I am a Very Bad Blogger. My beautiful sister-in-law married her best friend this weekend, and the wedding happened to take place on the same piece of property where we live!
While it was a joyous occasion, it certainly caused my blogging to take a back seat. Now, after a celebratory weekend of love & family, it is time to get back to the blogging basics.
I’m sure you all are well aware that today marks the 11th anniversary of the attacks on the twin towers and the Pentagon. Today gives us all an opportunity to remember those affected by the tragedy, and also to stand proud in observance of our nation’s pride & heritage.
Without fail, we remember those individuals who sacrificed their own lives, or the lives of loved ones, during the events, as well as in response to the attacks. We can never repay the debts we owe to the courageous soldiers, fire fighters, and police officers, to name a few.
While it is expected that we pause in rememberance of those who gave their lives, often times we forget to recognize those four-legged heroes. These animals may not have made the choice to defend our nation’s honor, but they certainly contributed to the cause nonetheless.
In the wake of the attacks, over 350 search & rescue dogs responded to the scenes of Ground Zero and the Pentagon. These dogs were responsible for identifying 1/3 of the remains that were eventually discovered. The canine responders worked for 16 hours a day, and typically stayed on site for 7 to 14 days each. In 2011, it was reported that only 12 of the dogs that reported to Ground Zero in response to the attacks, were still alive. Among the most popular dog breeds to be used were German Shepherds, Australian Shepherds, Belgian Shepherds, Yellow Labradors, Black Labradors, Chocolate Labradors, Golden Retrievers, Portuguese Waterdogs, Belgian Malinois, Border Collies, and Rat Terriers.

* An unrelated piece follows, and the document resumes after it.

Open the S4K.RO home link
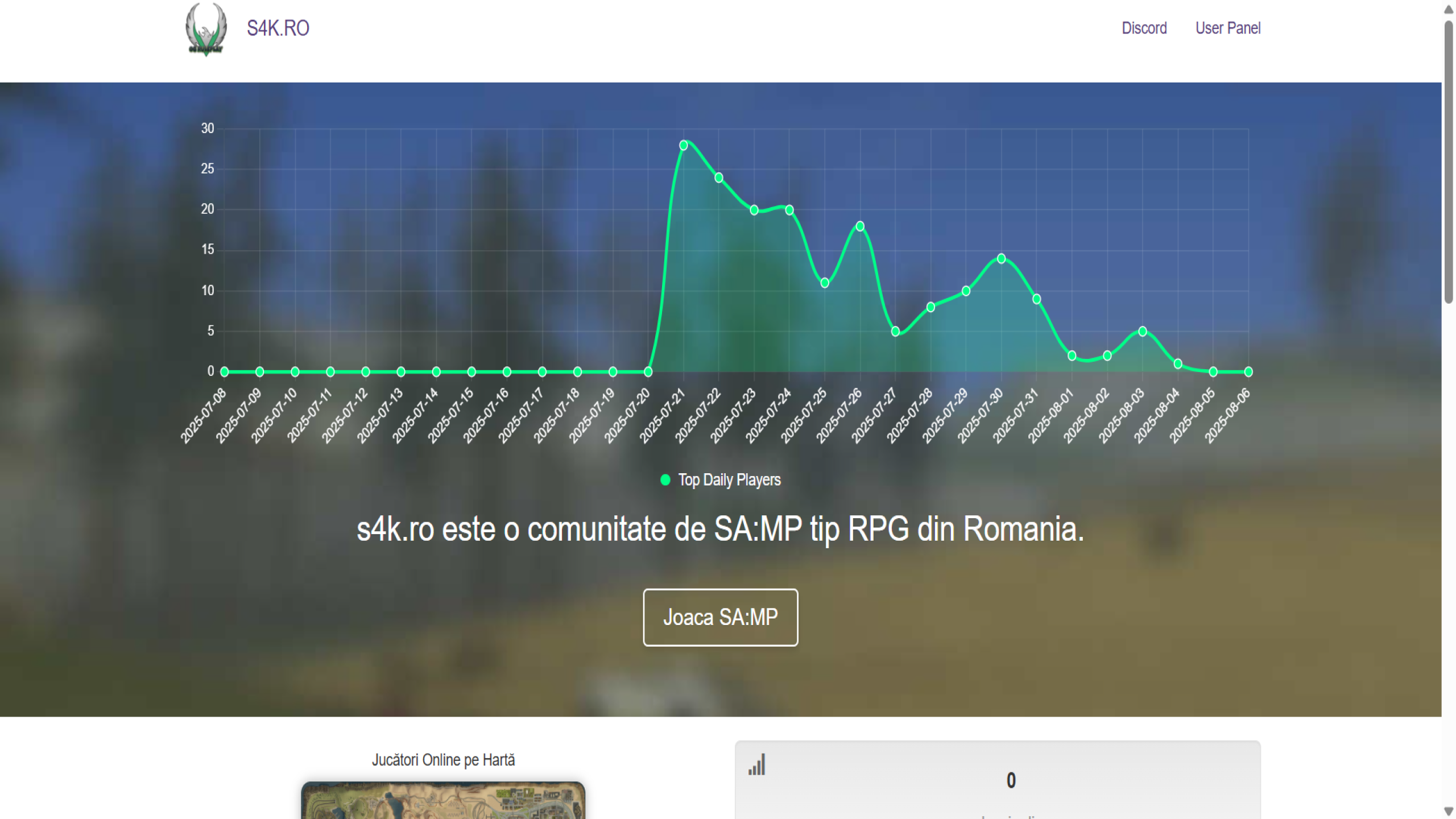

One such rescue dog, a belgian shepherd named Hansen, stands out for his incredible dedication and longevity to the search. Although he passed away in 2004, Hansen received a replica statue on Long Island, for 150 days of service at Ground Zero, the longest of any canine involved.

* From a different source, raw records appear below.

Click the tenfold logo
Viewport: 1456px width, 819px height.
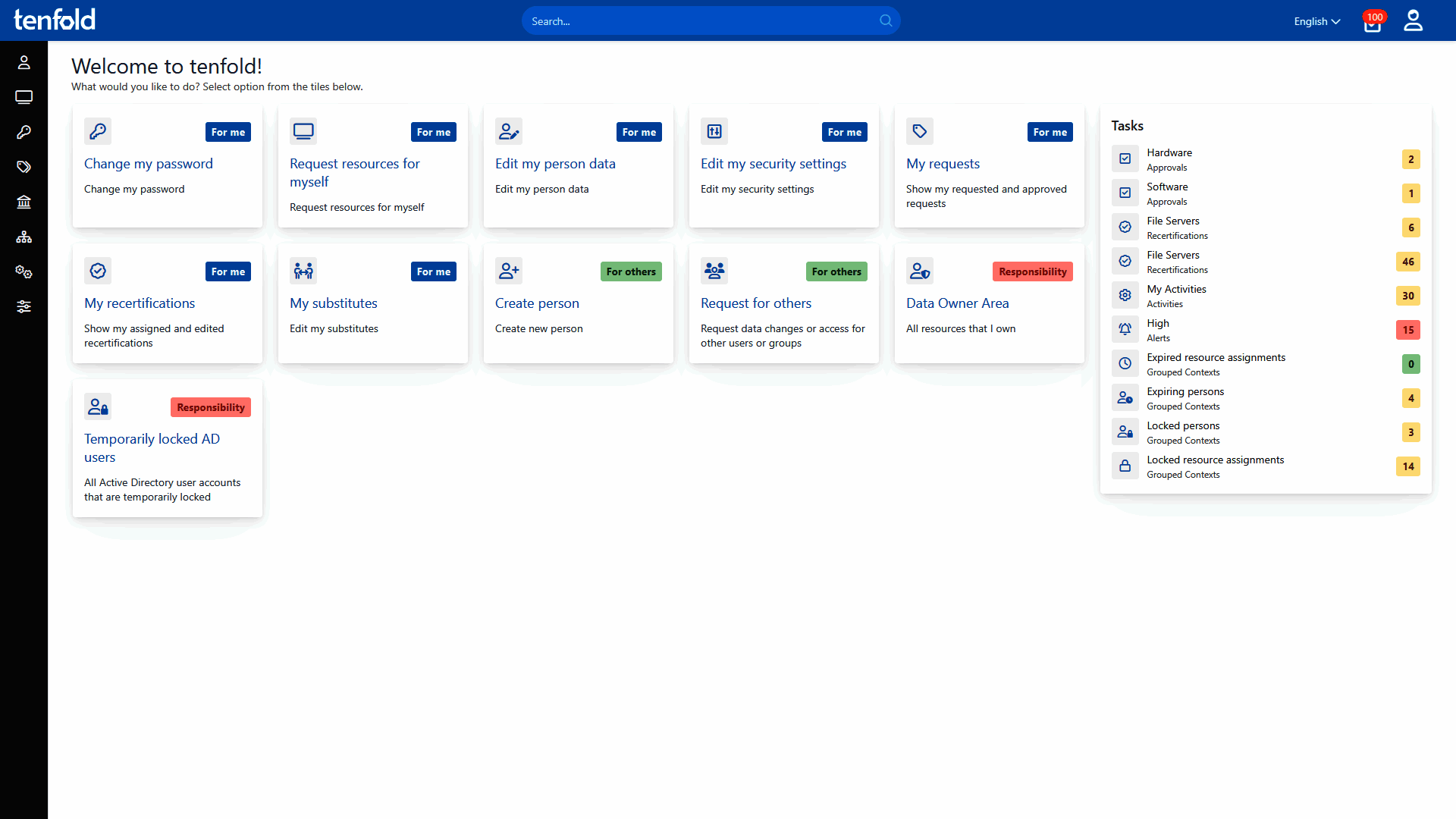point(55,20)
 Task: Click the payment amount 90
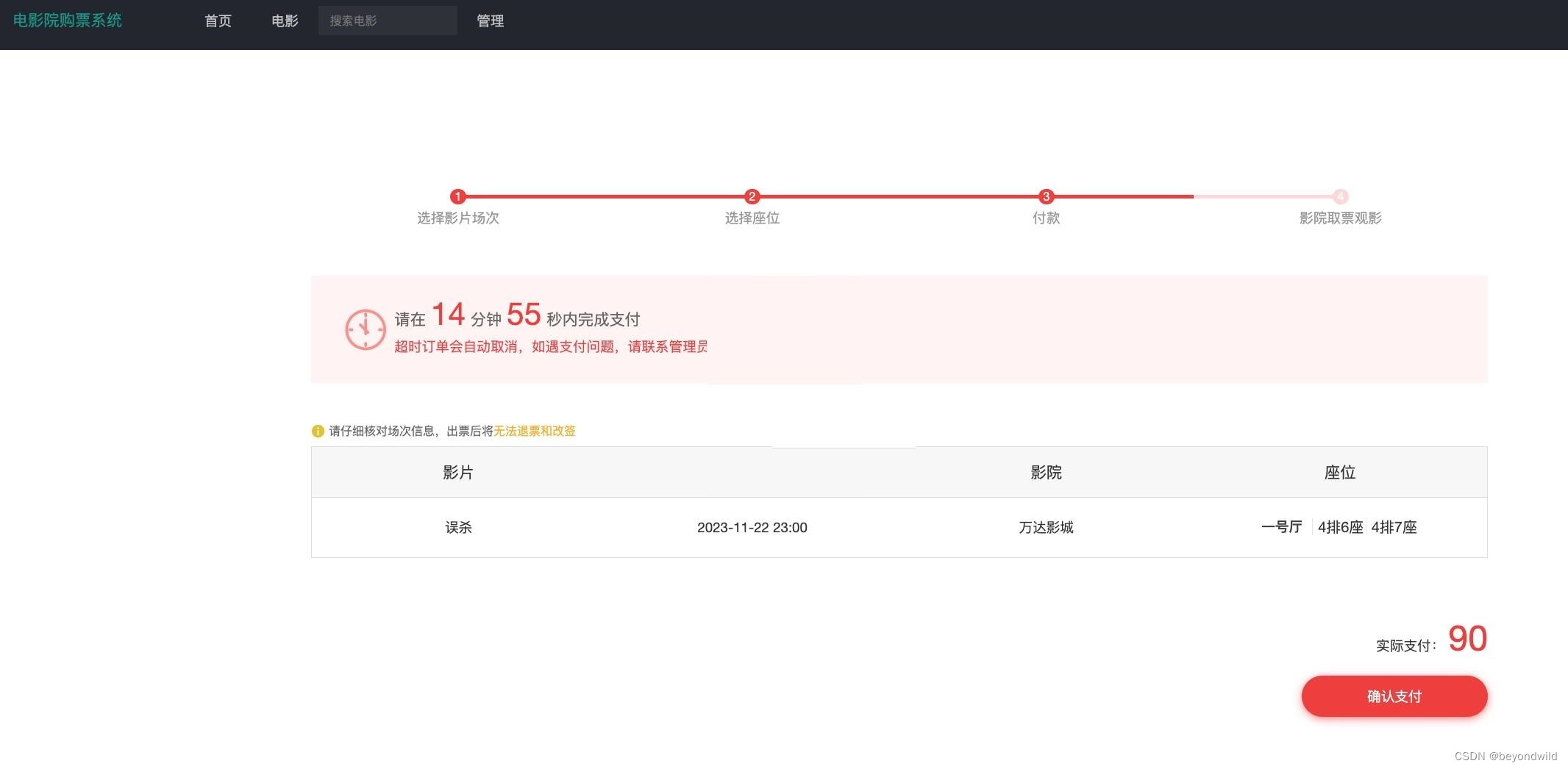[1467, 638]
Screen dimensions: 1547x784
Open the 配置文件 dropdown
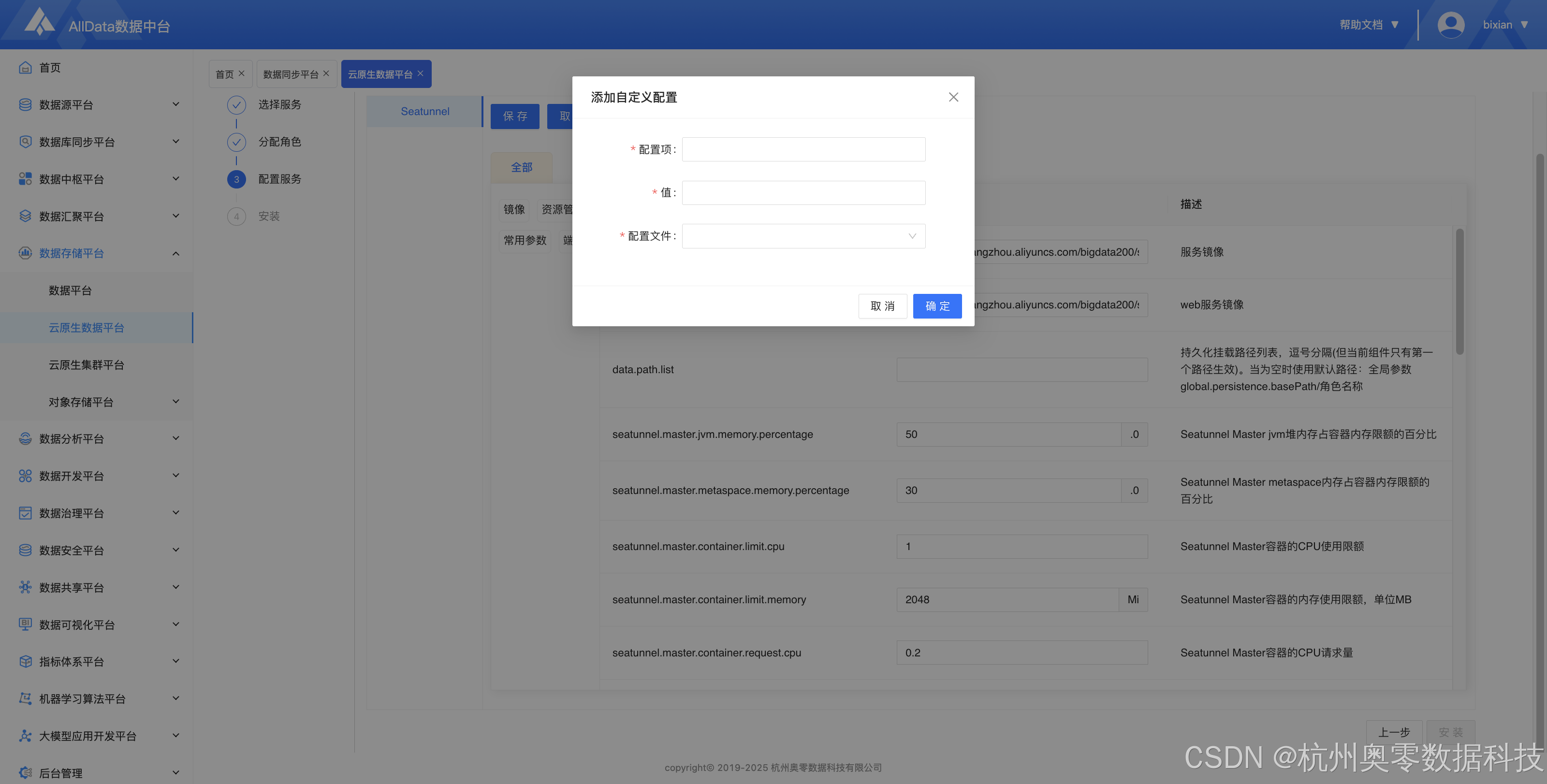pyautogui.click(x=803, y=236)
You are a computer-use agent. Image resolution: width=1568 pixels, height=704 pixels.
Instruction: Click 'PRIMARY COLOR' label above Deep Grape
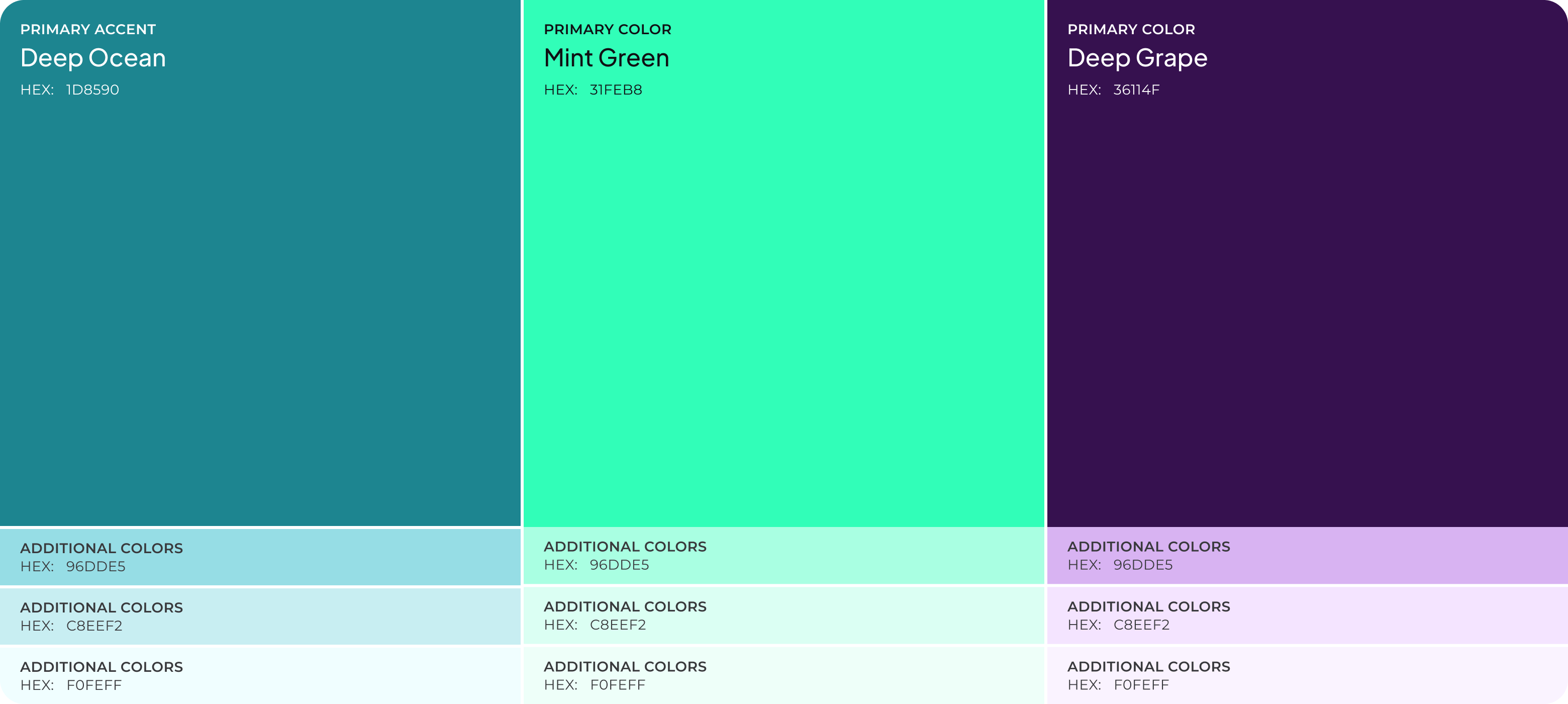(x=1131, y=29)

In addition to the search & rescue dogs, 300 trained therapy dogs were deployed to aid in the comfort of victims. Not to be forgotten are the seeing eye dogs that rescued their companions. Salty & Roselle were two labrador retrievers that guided their blind owners to safety, maneuvering them down thousands of steps, through blinding smoke, deafening noise, and trembling ground.
My favorite story from the tragedy? At least 3 of these brave search & rescue dogs were American Pit Bull Terriers. Their names were Cheyenne, Tahoe, and Dakota, and they travelled all the way from California. Not only did they aid in the search & rescue portion of the efforts, but these brave pooches are also certified therapy dogs.
Let us all take a moment to remember all who have sacrificed & served to protect our country and our freedom… both of the two-legged and four-legged variety. Hug your family and pups a little closer tonight.